James Watson has shown the world how intelligent he is by contributing to the discovery of the double helix structure of DNA.
However, the 1962 Nobel Prize winner has shown more than once this decade that ignorance is in his DNA structure.
According to the Sunday Times of London, Watson suggested during a lecture tour in 2000 that there might be links between skin color and sexual prowess, and between a person’s weight and level of ambition.
And in a British TV documentary that aired in 2003, Watson suggested that stupidity was a genetic disease that should be treated.
Watson was quoted as saying he was “inherently gloomy about the prospect of Africa … all our social policies are based on the fact that their intelligence is the same as ours, whereas all the testing says not really.”
His latest comments have forced his employer, New York’s Cold Spring Harbor Laboratory, to suspend him and to put a hold on his British book tour.
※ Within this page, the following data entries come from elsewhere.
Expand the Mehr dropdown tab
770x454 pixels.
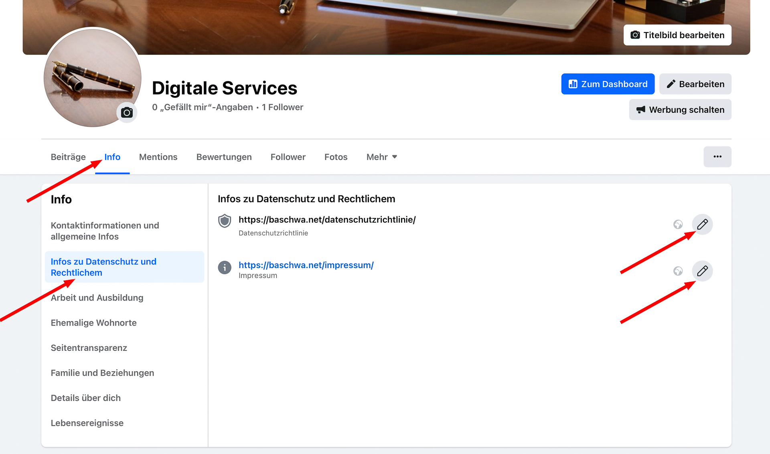pos(381,157)
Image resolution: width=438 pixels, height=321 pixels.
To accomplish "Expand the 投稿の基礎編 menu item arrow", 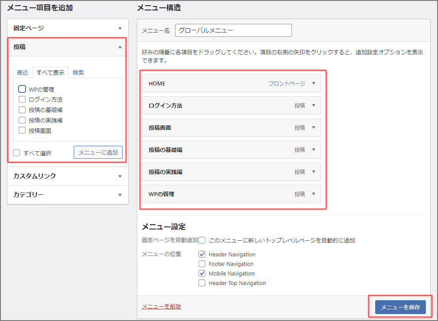I will coord(314,150).
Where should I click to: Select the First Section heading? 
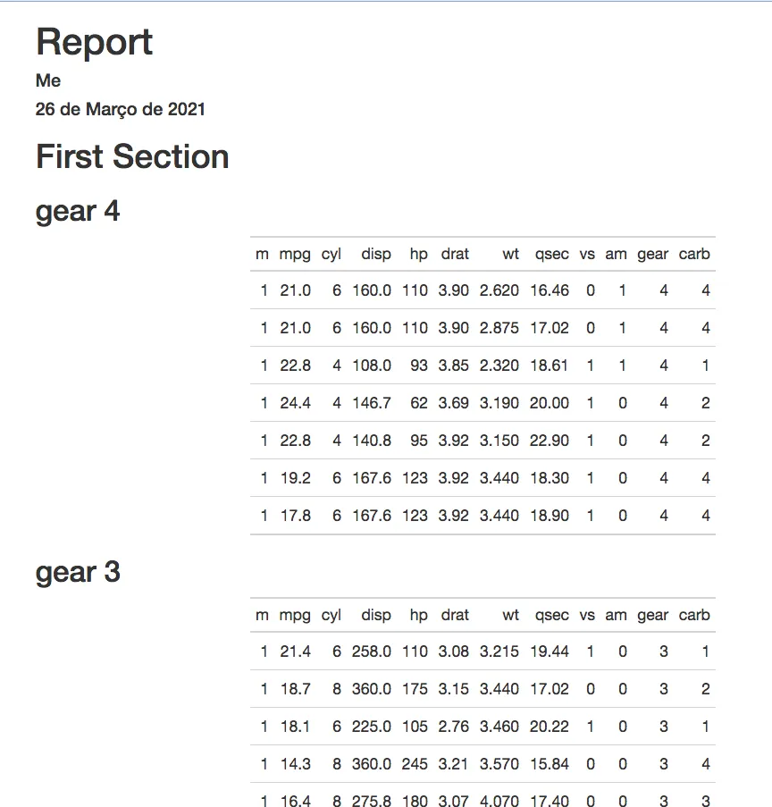[132, 156]
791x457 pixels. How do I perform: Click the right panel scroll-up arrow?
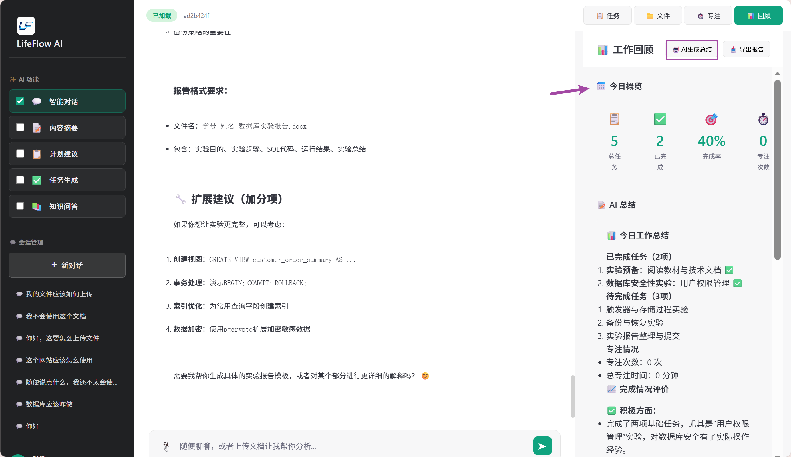point(777,74)
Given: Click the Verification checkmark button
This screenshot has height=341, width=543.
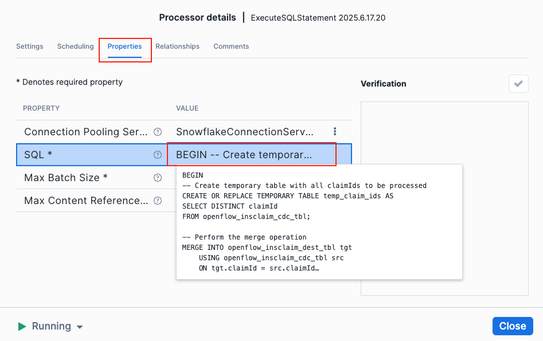Looking at the screenshot, I should pos(518,84).
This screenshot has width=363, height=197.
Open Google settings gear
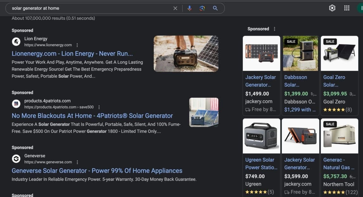click(332, 8)
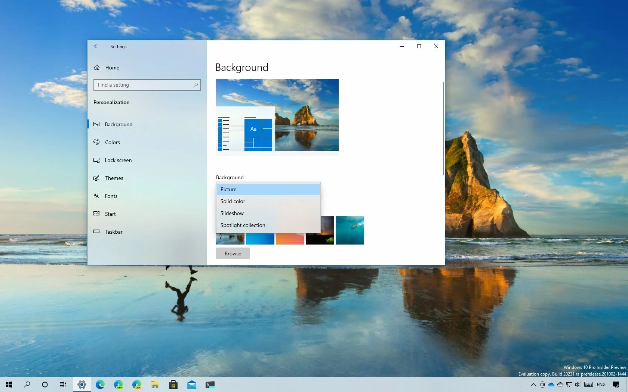628x392 pixels.
Task: Open the Themes settings
Action: point(114,178)
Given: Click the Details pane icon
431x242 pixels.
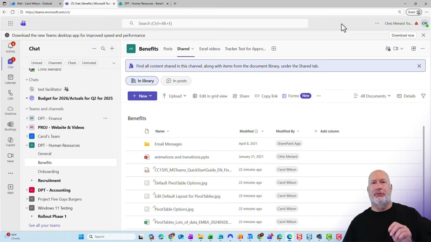Looking at the screenshot, I should pyautogui.click(x=406, y=96).
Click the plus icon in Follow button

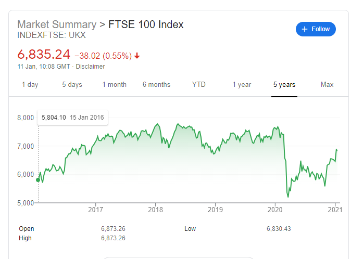pyautogui.click(x=305, y=29)

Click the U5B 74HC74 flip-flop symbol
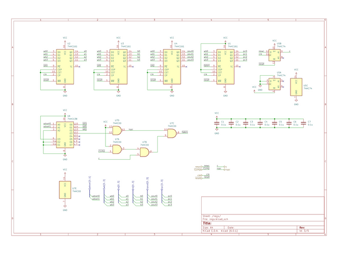(275, 55)
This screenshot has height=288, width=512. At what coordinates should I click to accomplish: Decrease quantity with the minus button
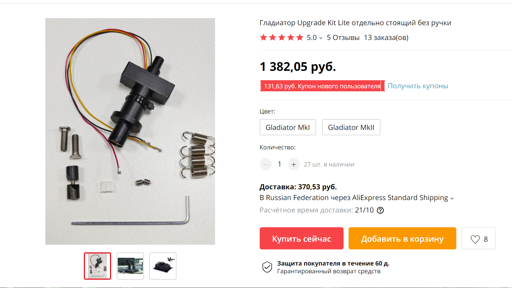point(266,164)
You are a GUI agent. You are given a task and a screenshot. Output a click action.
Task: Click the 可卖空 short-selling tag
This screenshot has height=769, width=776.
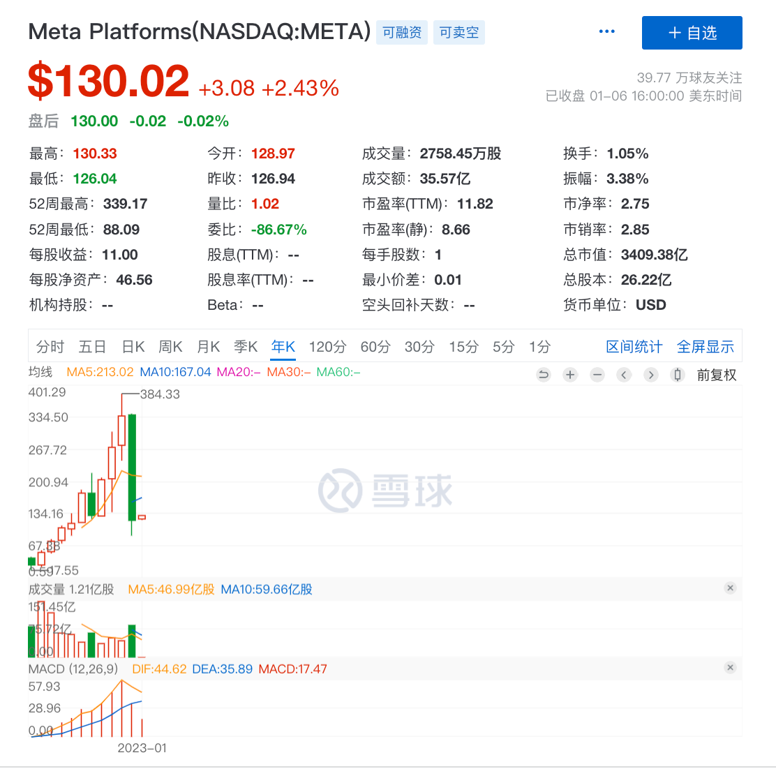tap(458, 33)
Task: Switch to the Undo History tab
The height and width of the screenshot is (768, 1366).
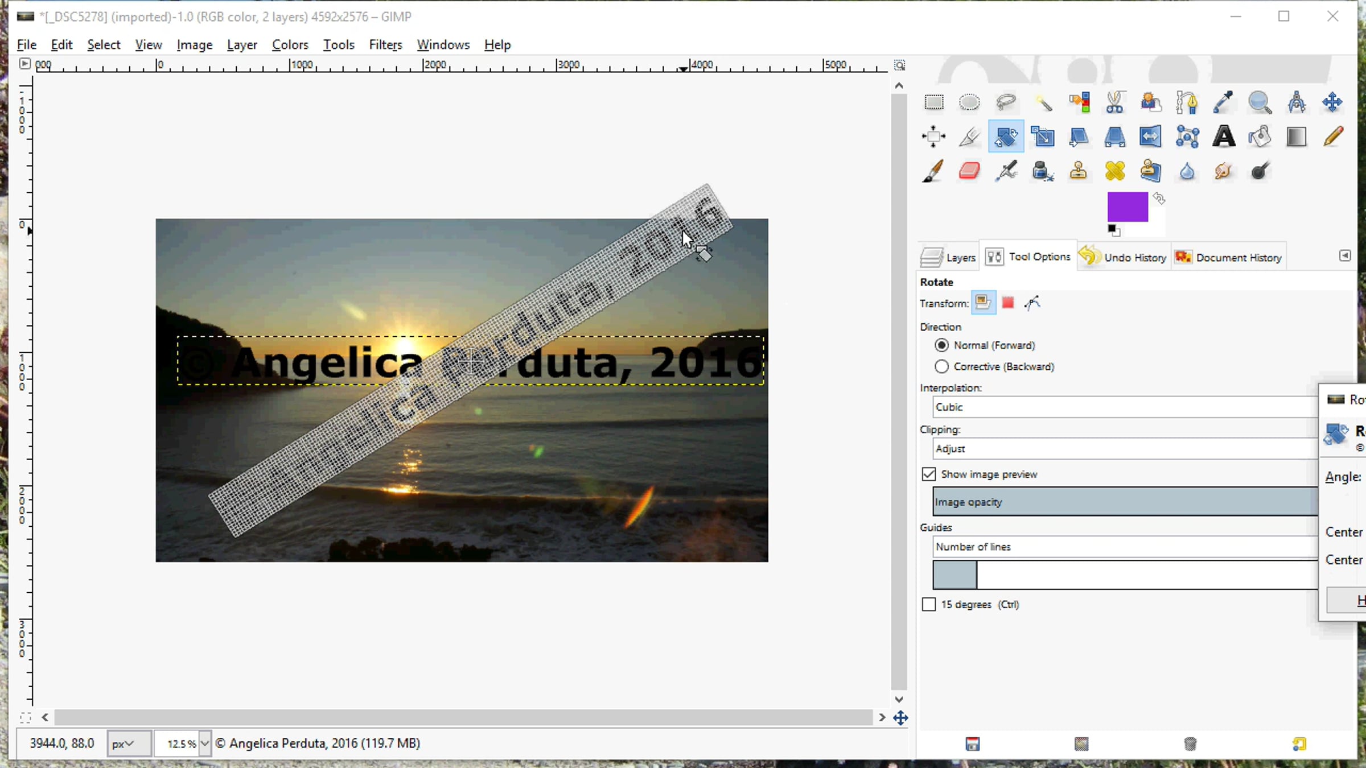Action: [1123, 257]
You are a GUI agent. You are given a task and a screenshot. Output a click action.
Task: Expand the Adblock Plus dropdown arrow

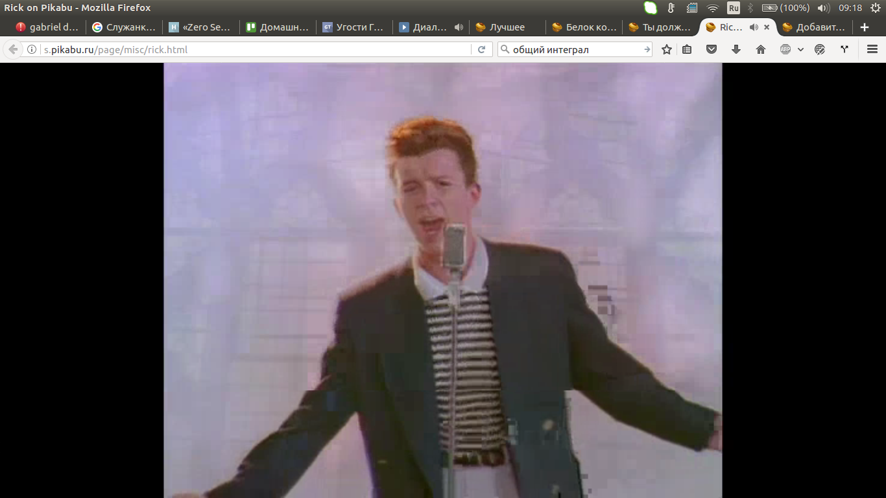click(801, 49)

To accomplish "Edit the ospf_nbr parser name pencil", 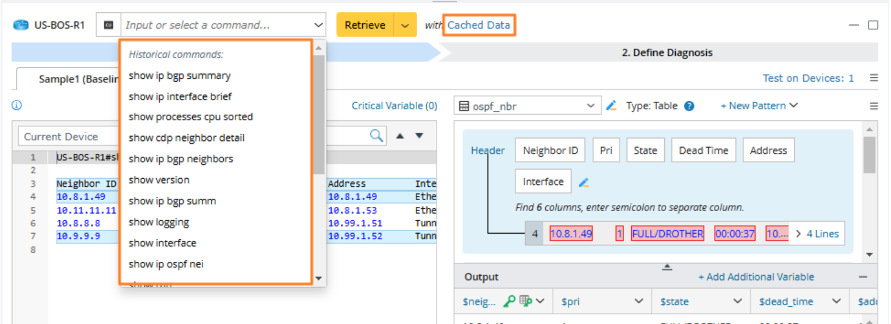I will coord(612,106).
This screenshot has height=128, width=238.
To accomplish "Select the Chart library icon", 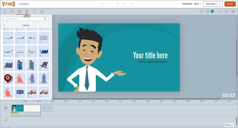I will coord(27,11).
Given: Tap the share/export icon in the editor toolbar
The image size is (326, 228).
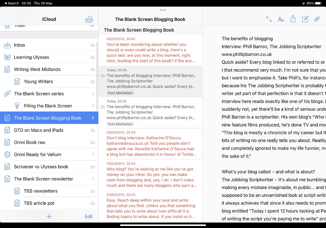Looking at the screenshot, I should tap(293, 19).
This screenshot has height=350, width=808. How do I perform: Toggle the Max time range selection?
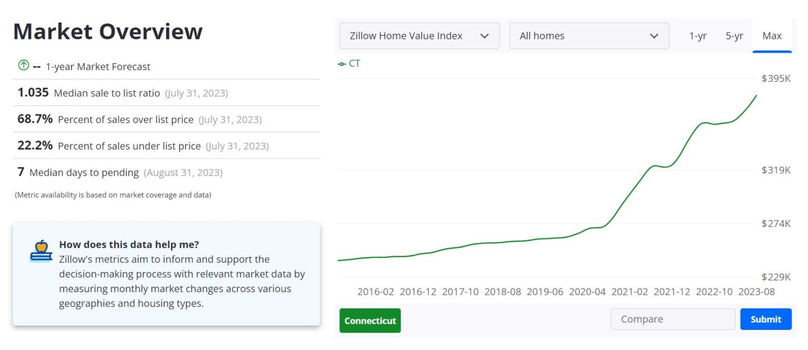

Watson has some interesting theories, but they probably reflect more on education than on intelligence. If he had tested his hypotheses and focused on education, I doubt any controversy would have erupted.
Watson said he hoped everyone was equal, but “people who have to deal with black employees find this is not true,” according to the Sunday Times.
At 79, Watson must be losing his mind. It is statements like this that confirm that some people believe that superiority is skin deep. If he weren’t blacklisted, before, he definitely is now.
In his apology, Watson says that “there is no scientific basis for such a belief.” In that case, why in the world did he make such a statement to begin with? Suspending a tenured employee of 39 years shows that Cold Spring Harbor believes he was capable of making the prejudicial statement he reportedly made.
Watson has apologized “unreservedly,” but racist statements by such an eminent scientist still put a bull’s-eye on the backs of black people everywhere, and will be believed.